Entrando al
local y detrás de la barra, hacia la mano izquierda, queda la cocina. Es un
espacio pequeño en el que hay un horno, una plancha para calentar cosas, seis
hornillas, un mesón para cortar, dos microondas y un mueble donde se conserva
la comida caliente. Por donde deberían moverse las cabezas de los cocineros hay
dos microondas, muebles con condimentos y cajas. No es impecable ni mínimamente
limpia: tampoco hay cocineros sino Bill únicamente.
Bill ha
acumulado todos los años del mundo. Es un viejo de tamaño normal y volumen
grueso que siempre está vestido de cocinero. La facha lleva una camisa de chef
que alguna vez fue blanca, un mandil muy embarrado de manos y de un color que
evoca salsa de tomate o algún otro ingrediente rojo. Lleva puesto jeans viejos
y zapatos negros con suela de goma del tipo de zapatos que los jubilados usan
desde el día en que dejan el trabajo. Sobre el pelo blanco y pegajoso usa una
gorrita blanca. Tiene bigotes y debajo de éstos, cuatro o cinco dientes comidos
por el tabaco.
Ha dicho
Gus alguna vez que no puede despedir al viejo cascarrabias. Todos recuerdan
algo así como que cuando el llegó de Grecia a la América Bill era el dueño de
un restaurant muy elegante en Nueva York, con más de treinta mesas y manteles
blancos que llegaban hasta el suelo. Cada mesa era atendida por un mozo
impecablemente vestido y el local era visitado por las estrellas de los 60s.

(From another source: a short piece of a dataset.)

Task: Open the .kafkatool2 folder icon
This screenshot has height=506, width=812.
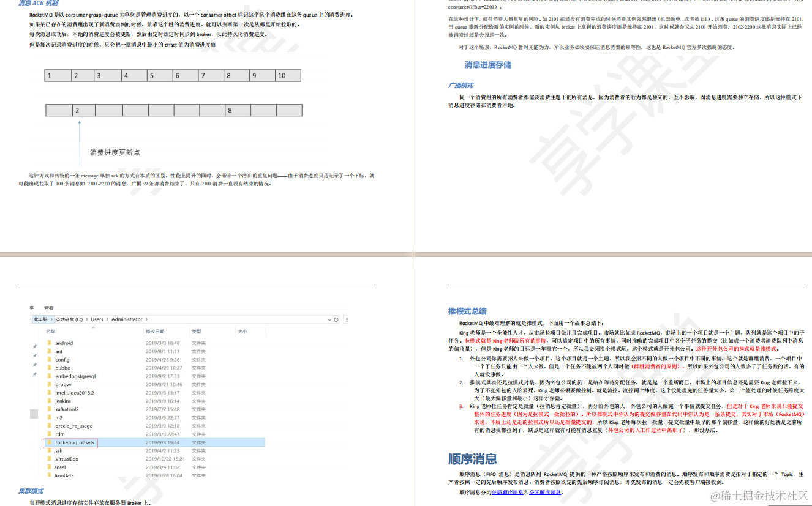Action: point(48,409)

Pero luego Bill empezó a jugar - primero con los amigos y luego en casas de
juego clandestinas- para luego empezar a perder y con eso las ganas de beber y
entonces para pagar las deudas tuvo que cerrar, conseguir un trabajo aquí y
otro allá porque todo iba decayendo en la vida de Bill salvo las ganas de
tentar al azar. Hasta que un día hace más de quince años el joven Gus, que un
día fue mozo del restaurant del viejo en los buenos años, lo encontró
nuevamente y le dio la posibilidad de trabajar en esa cocina de cinco metros
cuadrados.
Bill se
llama Bassili y ya no se acuerda cuándo llegó de Grecia hasta Nueva York.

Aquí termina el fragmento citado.